I would decrypt the disk, install PGP Desktop 10.2. Then rencrypt the drive.

If/when you consider your issue resolved, please click Mark As Solution on the most helpful response.

Kellogg's picture

I had exactly the issue above. Ran updater and got prohibitive sign on my Mac Book Air

The problem is that the MBA now doesn't show anything but the HD when option key held even with external HD attached with disk image of snow leopard on it...and I've done a few times.
I can run target disk as there is no fire wire drive.
Can't run CD since there's no bay (and not convinced it would work if I bought an external DVD drive)

Any suggestions?

PGP_Ben's picture

I have heard from many customers that using a superdrive will allow you to boot off a CD on the macbook air.

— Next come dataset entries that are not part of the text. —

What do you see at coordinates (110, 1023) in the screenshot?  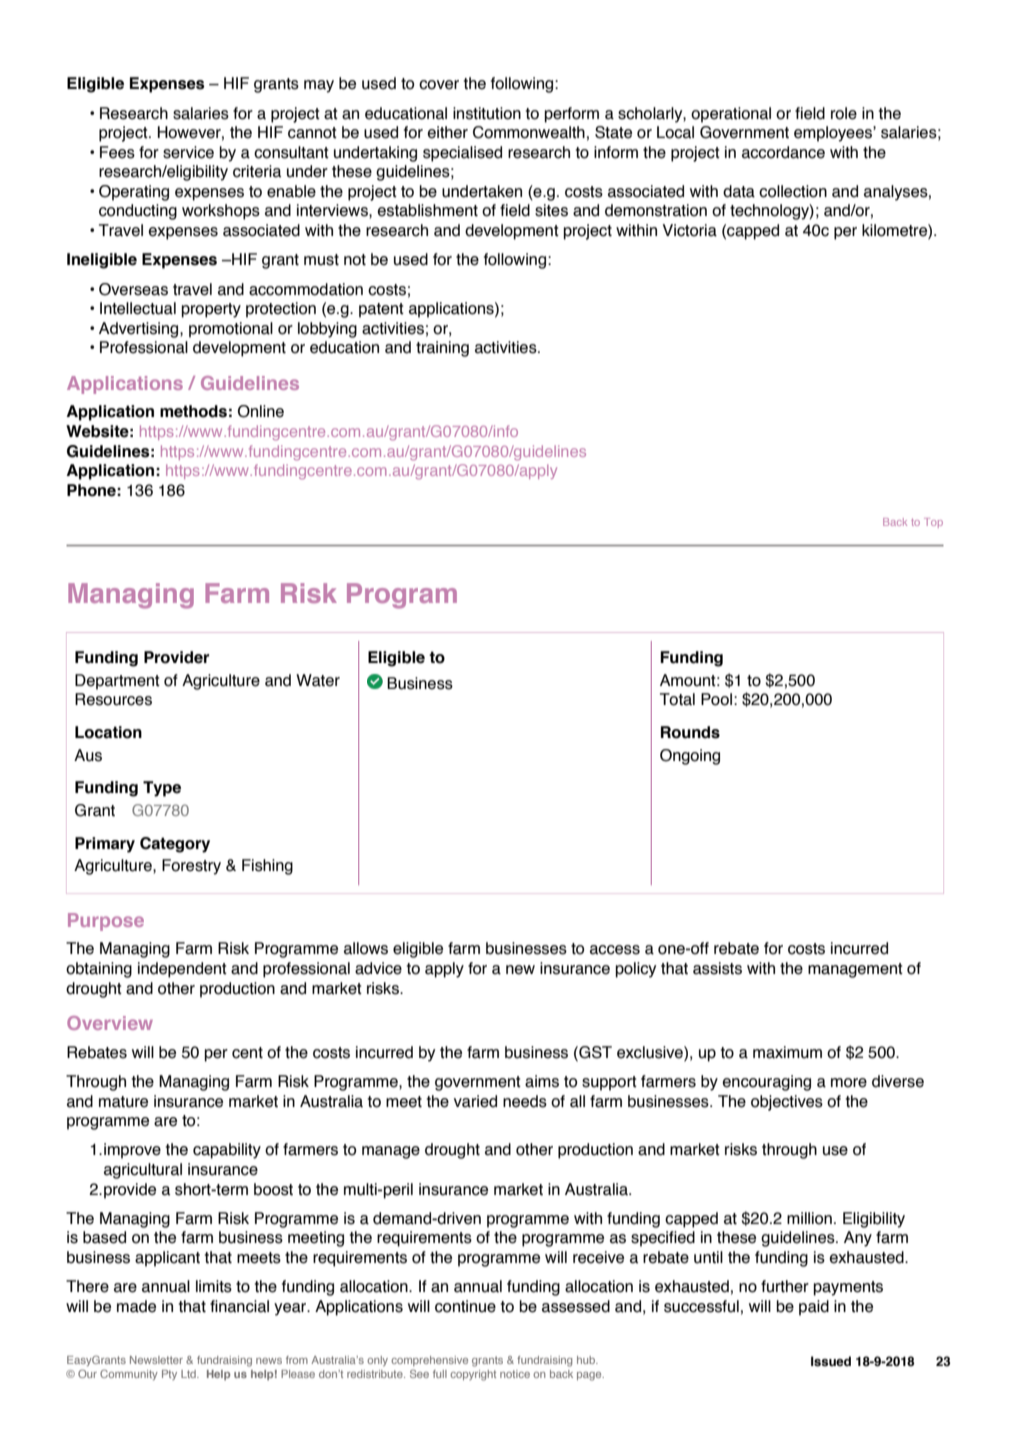 I see `Overview` at bounding box center [110, 1023].
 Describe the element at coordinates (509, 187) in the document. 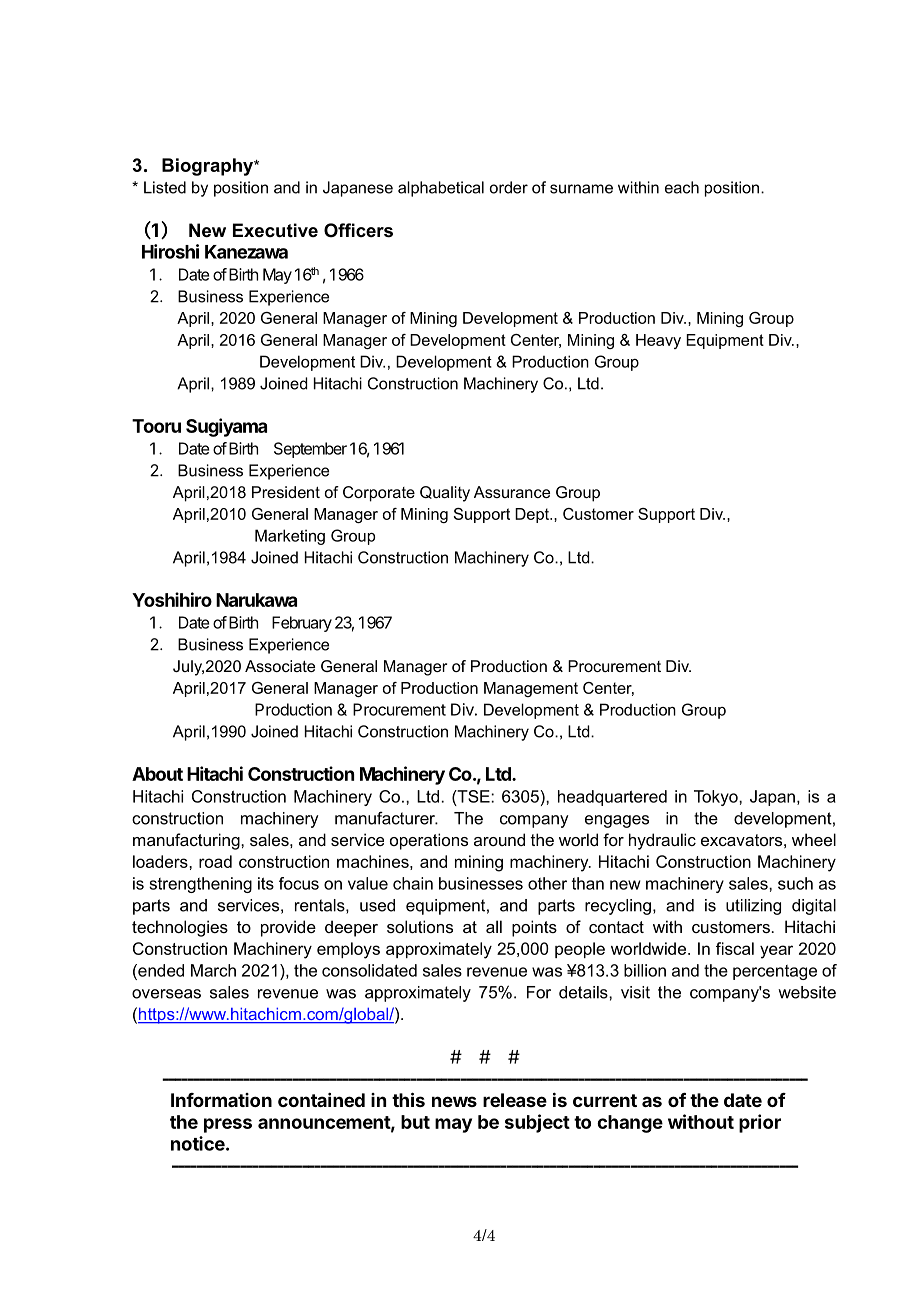

I see `order` at that location.
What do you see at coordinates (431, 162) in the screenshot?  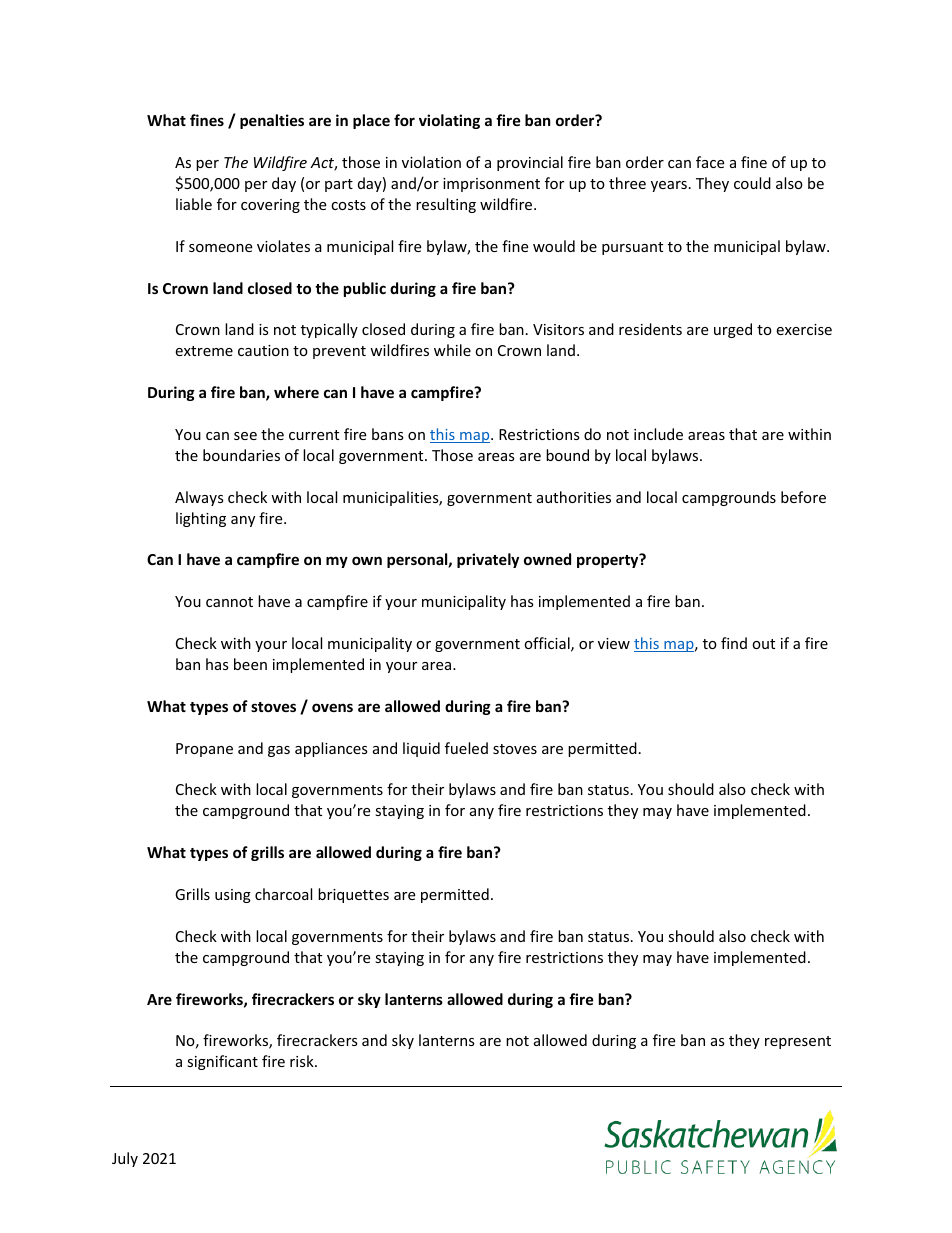 I see `violation` at bounding box center [431, 162].
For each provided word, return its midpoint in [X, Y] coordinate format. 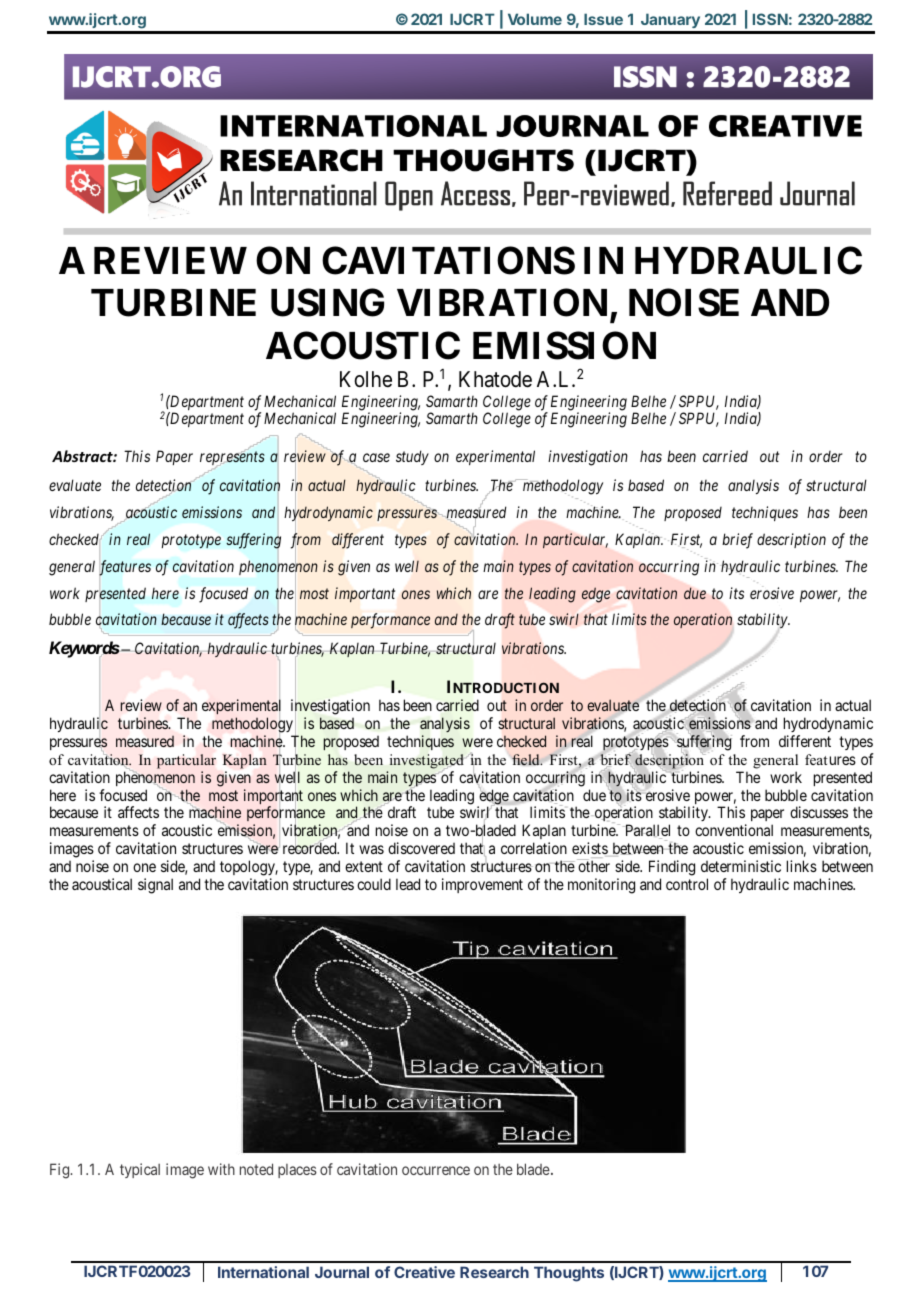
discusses [819, 812]
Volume [535, 19]
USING [327, 302]
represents [232, 459]
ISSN [770, 19]
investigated [427, 761]
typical [140, 1170]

If/when you consider your issue resolved, please click Mark As Solution on the most helpful response.

Winfax's picture

How Can I boot from a CD when updated to Mac OS 10.7.1?

Winfax's picture

How Can I boot from a CD when updated to Mac OS 10.7.1?

PGP_Ben's picture

It should be the same process, no matter what version of Mac OS you use. But I should state that Mac OS 10.7.1 is not supported by PGP currently.

I would try it with a 10.2 recovery cd found here:

http://www.symantec.com/docs/TECH15261

If/when you consider your issue resolved, please click Mark As Solution on the most helpful response.